Merval Pereira mostra, em O Globo, que Eduardo Cunha continua cometendo crime, ao ocultar o dinheiro que tem no exterior. Leiam a explicação:

“Crime permanente é aquele em que a consumação se prolonga no tempo, só cessando quando findo o estado antijurídico criado pelo autor. O exemplo clássico é: A sequestra B às oito horas. Privada a vítima de sua liberdade, o crime de sequestro está consumado. Entretanto, enquanto B permanecer privado de sua liberdade de locomoção, a consumação estará operando, prolongando-se no tempo, podendo A ser preso em flagrante.
Só cessará a permanência quando B for posto em liberdade.
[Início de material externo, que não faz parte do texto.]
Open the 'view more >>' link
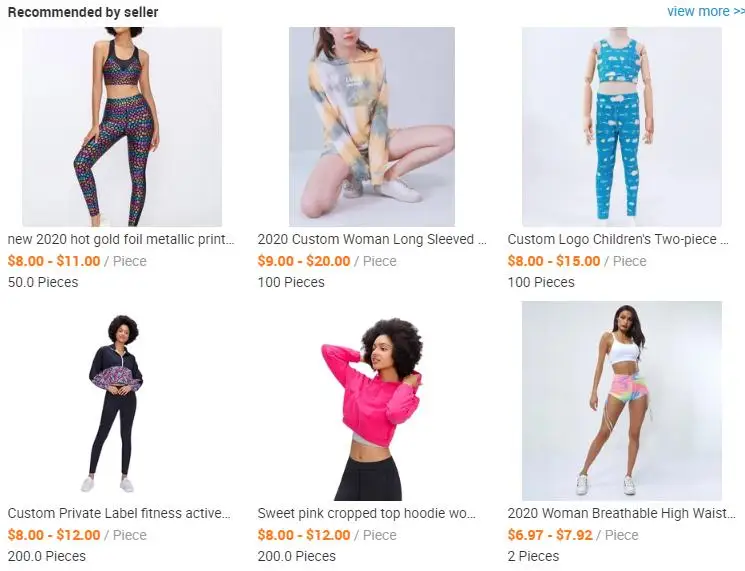Screen dimensions: 745x571 (x=706, y=11)
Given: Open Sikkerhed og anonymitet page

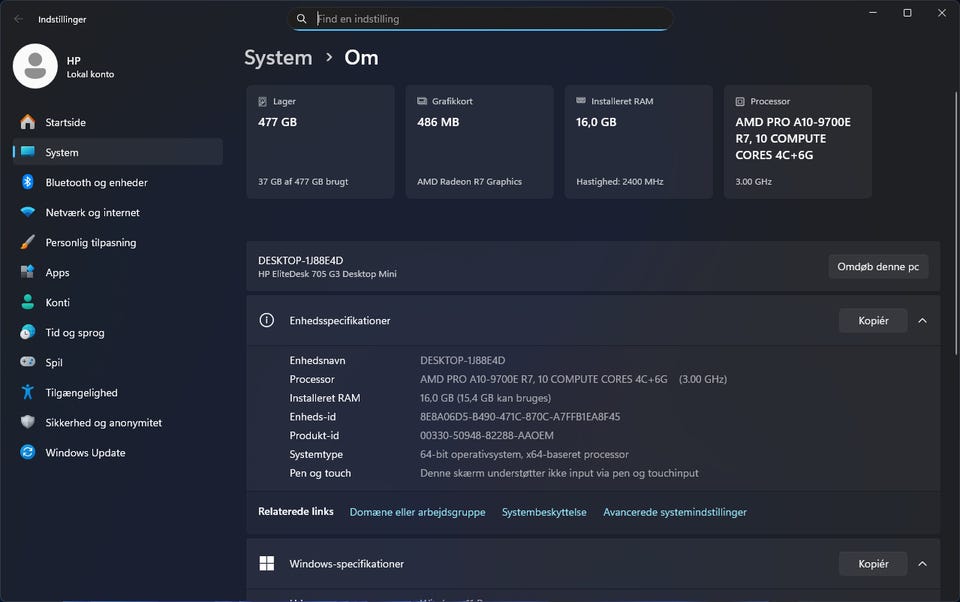Looking at the screenshot, I should pos(103,422).
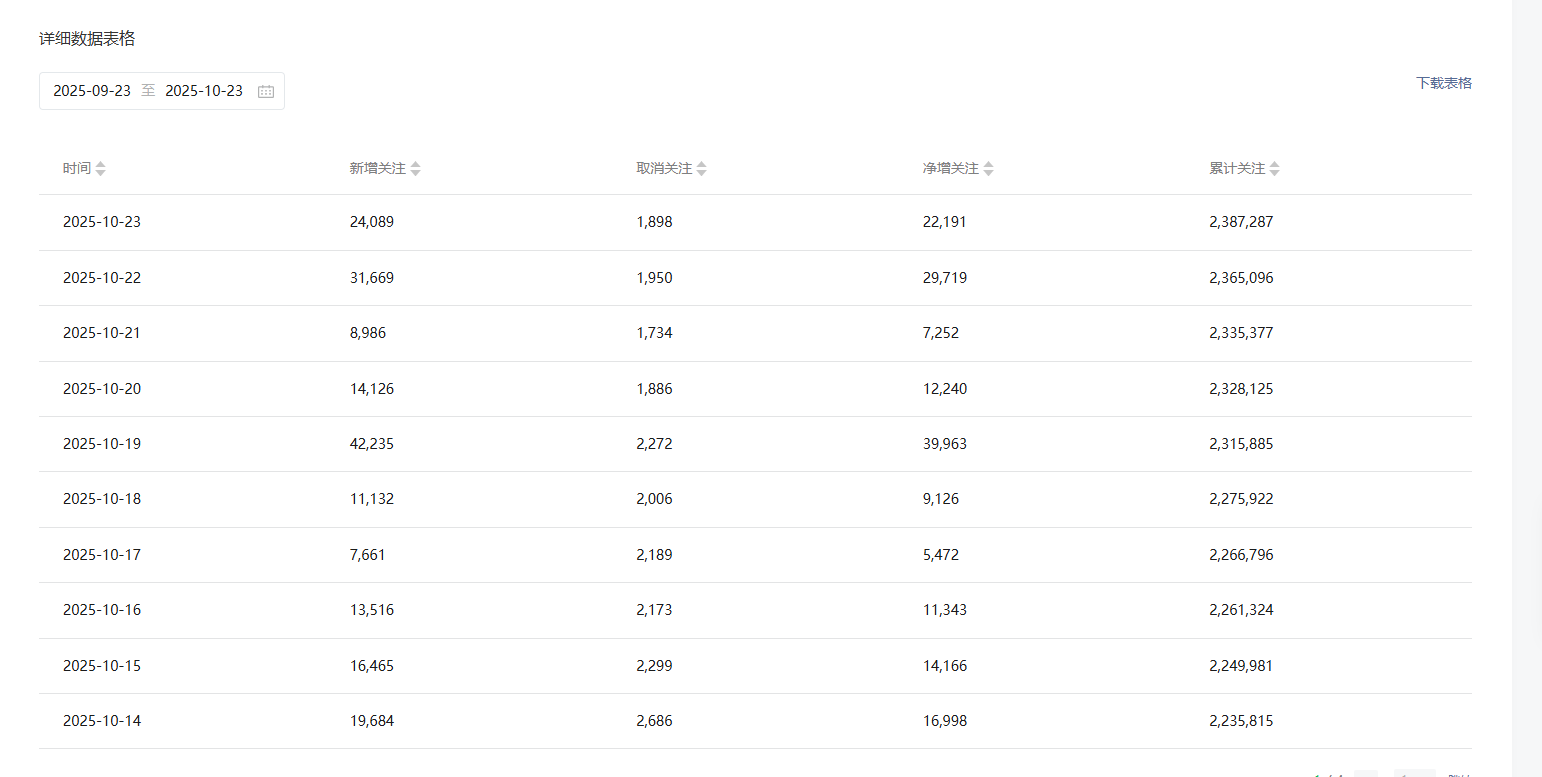This screenshot has width=1542, height=777.
Task: Click the 累计关注 column header label
Action: pyautogui.click(x=1237, y=169)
O crime de ‘lavagem ou ocultação de bens, direitos e valores’., previsto na lei 9.613, de 3 de março de 1998, na modalidade “ocultar” é considerado permanente pela melhor doutrina.

Enquanto ‘ocultado’ o produto do crime, o agente está em situação de flagrante delito. O ministro Teori Zavascki determinou o bloqueio e sequestro do dinheiro, mas, este ainda permanece no exterior, “oculto”, insistindo Cunha que os recursos não lhe pertencem, que não tem contas no exterior.”

O presidente da Câmara é, portanto, um criminoso em exercício. Infelizmente, Eduardo Cunha está longe de ser exceção, e ele joga e conta com isso para livrar-se da cassação.